Governo, Di Maio: “No veto su Berlusconi, ma dialogo solo con Lega”

Carlomagno campagna Nuovo Stelvio 10 Maggio 2018

Matteo Salvini Luigi Di MaioOre frenetiche al Quirinale in vista della formazione del nuovo governo. Il capo dello Stato Mattarella, orientato a formare un governo neutrale o di servizio, fa sapere che “gli interessi del paese sono neutrali. Le forze politiche, a parte il Pd dicono no all’ipotesi di un esecutivo che per Lega e M5s sarebbe “l’ennesimo governo tecnico non votato da nessuno”. Dal Centrodestra c’è chi, come Salvini, fa notare che un esecutivo neutrale avrebbe numeri inferiori in parlamento rispetto a quelli della sua coalizione.

Intanto non si interrompe il dialogo a distanza tra Matteo Salvini e Luigi Di Maio sulla questione del governo. E se il capo del Carroccio ribadisce “ci provo fino all’ultimo” ma senza mollare Berlusconi, Di Maio fa sapere che non ci sono “veti” nei confronti del Cavaliere ma ribadisce di voler cercare un’intesa solo con la Lega.

La posizione di Salvini – “Confermo – dice il leader del Carroccio a Radio Capital – che ci provo fino all’ultimo. Ma nessuna pressione, nessuna voglia di dare consigli a nessuno. Ieri non ho sentito Berlusconi”. “La mia posizione di oggi – ha sottolineato il leader del Carroccio – di oggi è quella di due mesi fa: lavoro a un governo che premi il voto degli italiani”. “Ci sono ancora due veti incrociati, non è cambiato niente. Io in mezzo, nessuno dice no alla Lega”.
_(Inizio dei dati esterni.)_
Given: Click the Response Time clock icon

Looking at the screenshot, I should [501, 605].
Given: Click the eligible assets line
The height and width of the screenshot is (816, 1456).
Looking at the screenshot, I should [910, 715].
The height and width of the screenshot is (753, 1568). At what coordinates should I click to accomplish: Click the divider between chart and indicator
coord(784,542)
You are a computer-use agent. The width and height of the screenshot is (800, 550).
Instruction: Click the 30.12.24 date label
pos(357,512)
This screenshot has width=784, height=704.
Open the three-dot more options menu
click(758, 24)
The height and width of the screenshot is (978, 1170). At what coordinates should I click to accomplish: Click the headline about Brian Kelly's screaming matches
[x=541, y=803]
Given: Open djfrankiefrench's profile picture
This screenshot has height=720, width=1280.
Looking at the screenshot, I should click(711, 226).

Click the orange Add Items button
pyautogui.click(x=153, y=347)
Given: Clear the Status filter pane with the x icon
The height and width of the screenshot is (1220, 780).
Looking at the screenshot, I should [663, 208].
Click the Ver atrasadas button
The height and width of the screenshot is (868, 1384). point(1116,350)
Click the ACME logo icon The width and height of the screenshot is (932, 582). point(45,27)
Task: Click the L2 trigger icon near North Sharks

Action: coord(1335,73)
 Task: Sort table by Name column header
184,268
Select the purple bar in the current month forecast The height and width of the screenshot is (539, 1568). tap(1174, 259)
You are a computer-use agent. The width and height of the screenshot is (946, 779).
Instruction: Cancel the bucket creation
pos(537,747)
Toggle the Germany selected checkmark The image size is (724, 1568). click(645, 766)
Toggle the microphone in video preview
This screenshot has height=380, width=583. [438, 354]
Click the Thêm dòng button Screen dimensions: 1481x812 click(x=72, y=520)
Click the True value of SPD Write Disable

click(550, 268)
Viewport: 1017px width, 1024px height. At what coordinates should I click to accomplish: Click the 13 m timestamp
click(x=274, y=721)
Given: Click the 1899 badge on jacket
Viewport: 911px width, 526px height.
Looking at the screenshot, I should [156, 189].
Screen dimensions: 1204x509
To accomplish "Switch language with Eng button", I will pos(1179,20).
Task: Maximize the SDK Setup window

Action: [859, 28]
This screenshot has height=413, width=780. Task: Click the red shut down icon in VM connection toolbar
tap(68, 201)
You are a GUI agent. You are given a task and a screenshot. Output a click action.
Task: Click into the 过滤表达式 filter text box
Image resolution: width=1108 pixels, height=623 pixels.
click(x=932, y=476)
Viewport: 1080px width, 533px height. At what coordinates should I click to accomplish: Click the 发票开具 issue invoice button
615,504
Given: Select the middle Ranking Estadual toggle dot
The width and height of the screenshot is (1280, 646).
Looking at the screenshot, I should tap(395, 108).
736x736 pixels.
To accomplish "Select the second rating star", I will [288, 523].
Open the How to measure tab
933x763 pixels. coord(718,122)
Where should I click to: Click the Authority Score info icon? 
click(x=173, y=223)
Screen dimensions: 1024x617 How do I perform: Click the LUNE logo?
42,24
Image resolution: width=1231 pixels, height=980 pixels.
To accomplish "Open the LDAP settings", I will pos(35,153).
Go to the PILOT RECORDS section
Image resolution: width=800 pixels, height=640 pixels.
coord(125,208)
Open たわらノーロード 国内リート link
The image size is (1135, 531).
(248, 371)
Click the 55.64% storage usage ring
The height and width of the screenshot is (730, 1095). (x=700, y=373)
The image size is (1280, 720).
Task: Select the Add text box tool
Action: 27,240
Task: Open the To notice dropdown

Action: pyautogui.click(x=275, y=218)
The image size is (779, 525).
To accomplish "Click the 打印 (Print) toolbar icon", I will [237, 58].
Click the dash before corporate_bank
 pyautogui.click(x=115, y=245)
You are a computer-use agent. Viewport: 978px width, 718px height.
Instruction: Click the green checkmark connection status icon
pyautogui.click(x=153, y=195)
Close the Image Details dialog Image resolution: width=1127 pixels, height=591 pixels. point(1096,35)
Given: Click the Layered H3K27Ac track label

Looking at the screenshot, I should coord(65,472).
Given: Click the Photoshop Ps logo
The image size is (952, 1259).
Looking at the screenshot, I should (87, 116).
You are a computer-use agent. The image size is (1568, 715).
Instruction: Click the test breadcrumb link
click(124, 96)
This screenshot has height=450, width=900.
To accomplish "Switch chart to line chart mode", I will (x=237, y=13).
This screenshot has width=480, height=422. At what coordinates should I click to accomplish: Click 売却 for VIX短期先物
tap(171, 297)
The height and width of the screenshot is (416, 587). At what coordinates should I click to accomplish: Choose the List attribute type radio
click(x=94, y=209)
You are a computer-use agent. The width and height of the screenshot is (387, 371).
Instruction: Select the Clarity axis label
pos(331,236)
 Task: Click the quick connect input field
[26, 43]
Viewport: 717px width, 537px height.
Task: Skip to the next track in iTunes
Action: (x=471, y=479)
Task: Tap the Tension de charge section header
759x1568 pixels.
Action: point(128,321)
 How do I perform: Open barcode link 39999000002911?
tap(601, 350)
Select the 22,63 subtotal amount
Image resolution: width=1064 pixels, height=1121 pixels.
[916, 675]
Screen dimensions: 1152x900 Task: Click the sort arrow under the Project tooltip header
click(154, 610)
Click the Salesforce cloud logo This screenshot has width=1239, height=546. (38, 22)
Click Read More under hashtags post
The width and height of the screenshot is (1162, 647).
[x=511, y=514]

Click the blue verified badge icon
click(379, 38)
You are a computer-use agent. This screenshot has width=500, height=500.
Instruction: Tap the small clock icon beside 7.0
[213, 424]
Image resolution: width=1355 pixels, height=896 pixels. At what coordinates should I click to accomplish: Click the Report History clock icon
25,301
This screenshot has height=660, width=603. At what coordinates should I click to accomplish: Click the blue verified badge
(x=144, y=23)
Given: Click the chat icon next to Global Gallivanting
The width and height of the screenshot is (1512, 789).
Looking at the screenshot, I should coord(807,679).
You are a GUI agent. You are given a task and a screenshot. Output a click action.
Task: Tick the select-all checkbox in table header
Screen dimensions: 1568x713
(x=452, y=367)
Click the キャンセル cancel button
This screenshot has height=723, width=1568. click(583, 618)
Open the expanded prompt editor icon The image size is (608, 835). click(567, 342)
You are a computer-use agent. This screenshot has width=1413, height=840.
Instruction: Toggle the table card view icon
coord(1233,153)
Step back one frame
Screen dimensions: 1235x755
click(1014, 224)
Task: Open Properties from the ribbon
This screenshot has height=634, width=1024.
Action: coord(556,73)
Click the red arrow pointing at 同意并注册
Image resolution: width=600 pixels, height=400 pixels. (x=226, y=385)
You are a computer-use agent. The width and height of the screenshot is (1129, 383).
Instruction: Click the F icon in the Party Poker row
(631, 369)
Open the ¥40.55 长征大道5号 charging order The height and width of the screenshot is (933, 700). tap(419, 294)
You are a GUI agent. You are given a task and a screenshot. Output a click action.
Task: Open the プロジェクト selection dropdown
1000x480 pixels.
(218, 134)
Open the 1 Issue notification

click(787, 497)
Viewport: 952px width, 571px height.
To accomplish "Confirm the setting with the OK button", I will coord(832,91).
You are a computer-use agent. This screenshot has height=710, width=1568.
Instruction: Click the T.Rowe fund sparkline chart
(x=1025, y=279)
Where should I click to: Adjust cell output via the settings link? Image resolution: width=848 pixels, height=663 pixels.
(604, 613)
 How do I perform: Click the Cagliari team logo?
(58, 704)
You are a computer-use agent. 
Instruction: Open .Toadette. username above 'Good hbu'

“Non esistono – ha evidenziato ancora – governi neutrali. L’unica eccezione che dico a Mattarella è che se voleva un governo che non aveva i numeri doveva mandare il mio…Avrebbe comunque numeri più ampi di questi”. “Belloni – ha detto inoltre a proposito della segretaria generale della Farnesina data in pole per un incarico da parte del capo dello Stato –  non la conosco, sarà la migliore persona del mondo, ma se è un’esponente ministeriale che ha ottimi rapporti con Bruxelles la trovate in sintonia con gli elettori che hanno scelto il cambiamento?”.

Di Maio, no a veti su Cav ma dialogo solo con la Lega – “Non è un veto su Berlusconi; è una volontà di dialogare con la Lega. Punto”. Così Luigi Di Maio capo politico del M5S risponde a chi gli chiede se il Movimento ponga un veto su Forza Italia ed il suo leader. “Noi – spiega ai cronisti in Transatlantico – vogliamo fare un governo che preveda due forze politiche e non quattro. Perché lo abbiamo visto cosa succede quando si fanno i governi a quattro o a cinque forze politiche. Abbiamo detto: andiamo avanti insieme per un governo del cambiamento. Qual è il veto? Nessuno”, conclude.